My Mother has Terminal Cancer

My mother was given “about twelve seconds to live” ( her words, not mine). So, she was admitted to a nursing home, and I decided to keep my dream of a new job and apartment in L.A. alive. But the dream quickly became a nightmare with never-ending frequent red-eye flights between the coasts.

Admonished not to waste her time (or expensive medical resources, presumably) on treatment, she decided to sign up for all the chemo, if for no other reason than to spite the doctors and gathering buzzards (as she saw them) that had begun to circle around her not quite dead yet corpse. As it turns out, she had a bit more than twelve seconds left to live.

Telling Benevolent Lies and Selfish Truths

My first trip back after her diagnosis was emotional. I packed up her apartment that she had left in a rush for the emergency room a few months earlier, not realizing that it was the last time she’d ever sleep in her own bed. I was scared of visiting my mother in the nursing home; a woman who had never even had the flu in my lifetime. But, after a lot of deep breathing into a paper bag, and bingeing on the video for Kate Bush’s “This Woman’s Work” for hours on end through a haze of Malbec, I soldiered on and went to see her with a duffel bag full or her favorite yoga pants and makeup.

When to Tell the Truth

Without sugar coating it or pretending her situation was something it wasn’t, I let her know that she looked amazing and much like herself (because she did). The hip surgery had gone well, and her therapists were excited about the progress she was making in physical therapy. The cancer situation (it was a situation) was still a big question mark. She was relatively young and otherwise healthy and came from a long line of ox-like people who lived to the age of 97, all on a steady diet of little more than lard and cheap grain alcohol. Hope was not exactly an irrational thing, even if it was just the last frayed edge of an already disintegrated thread in my mind.

She asked my opinion on her treatment options, and I (perhaps selfishly) told her that she should take every option available and attack cancer, just like she did the perverts that used to cat call us on the street when I was growing up. She decided to take my advice. Every day she continued to wear her trademark red lipstick. She only stopped dyeing her hair red when there was no more hair to color.
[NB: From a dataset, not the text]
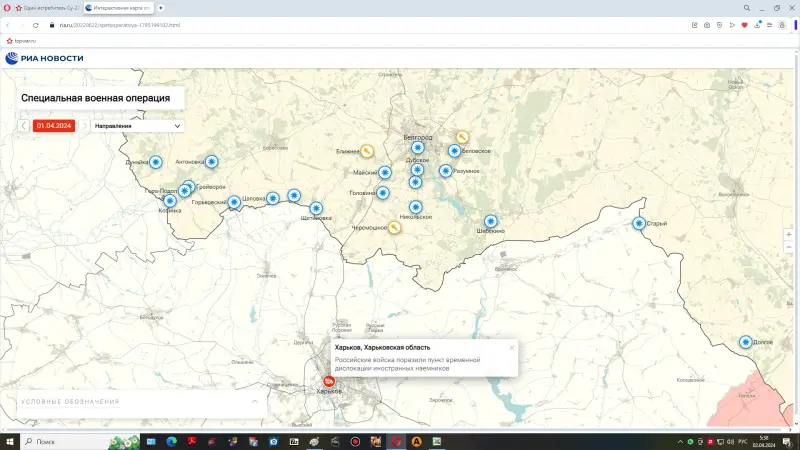Viewport: 800px width, 450px height.
Task: Close the Харьков info popup
Action: point(512,347)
She told me about fighting with her friends and relatives about her decision to keep seeking traditional treatment over palliative care, and their “special teas from healers.” This made me angry. Really angry. I told her she was absolutely right. Who were they to push their cancer view on her? Who were these “dumb bitches.” They weren’t doctors. I was on my “team mother,” and I told her, I fully supported her decision to choose her own care, either way.

When to Lie

Shortly after she was diagnosed, in a very unemotional way and quite earnestly, my mother told me of the overwhelming sadness she felt knowing she was going to die very soon. I kept my composure, but inside my heart was imploding in pain. I told her she shouldn’t lose hope because miracles happened every day and there was no reason to believe that she couldn’t get better. For me, the thought of her suffering through an endless feedback loop of regrets over the life she had and hadn’t lived, and all the time she had “wasted” as she put it, was a hell I wouldn’t wish on my worst enemy.

My mother died a little over three years after her initial diagnosis, the week before Christmas of course, because that’s how she rolled. She cracked jokes and dropped snide one-liners until the end. Although the end was unspeakably painful, she held on and stayed strong until her body finally gave out.

Even though a few years have now passed since she died, I still wonder if the biggest lie I have ever told was convincing myself I had encouraged her to fight and hang on as long as she did, for herself, not for me.